我们身边有两种人,一种努力告诉自己:要快乐;一种则懒洋洋地对自己说:做人不会快乐,除非有奇迹出现。
清早回校备课,碰著清洁女工打扫办公室,打个招呼,很爱听到她叫阿Sir的声音,那是快乐的劳动声符,还有欢愉的笑容。我瞿然惊觉:身边的教授同事,早上一脸寒霜,好像今天尽有不利于他的大事发生,再不,家中可能有不愉快的事,诸如水喉坏了,老婆病了?
走过平台,步入讲室,阅了不少早晨开工的脸孔,愉快的少,麻木无神的多,还有一两副像患上了什么暗病的脸孔,抑郁得叫见者同情,几乎想上前慰问。

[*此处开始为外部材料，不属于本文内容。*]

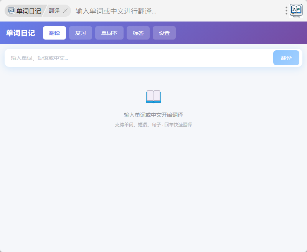Viewport: 307px width, 252px height.
Task: Click the open book icon in center
Action: point(154,97)
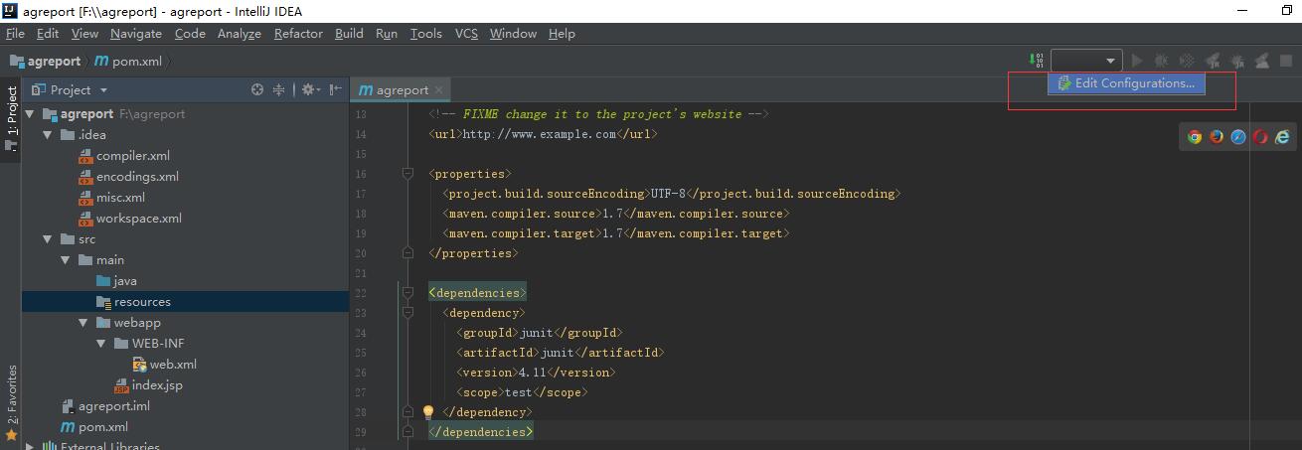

现代人的悲哀,是因为他们找不到为什么而活著,每一天都是折磨,捱著苦迎上第二天。
在大学里,快乐的人究竟有几多?他们在这里教书,感觉到是个有寄托、有他发挥才华的地方,抑或只是一个活著的去处,找一天生活之所需?
我常常这样想,因为我认同我的工作,所以我快乐,如同做清洁的女工,我想她也认同她的工作。每天,她早晨清洁房间,一如在生活中签上她的名字,她做了她想做的事,做教书的,如果他不快乐,他又怎可能把书教好,他的学生又怎可能得益呢?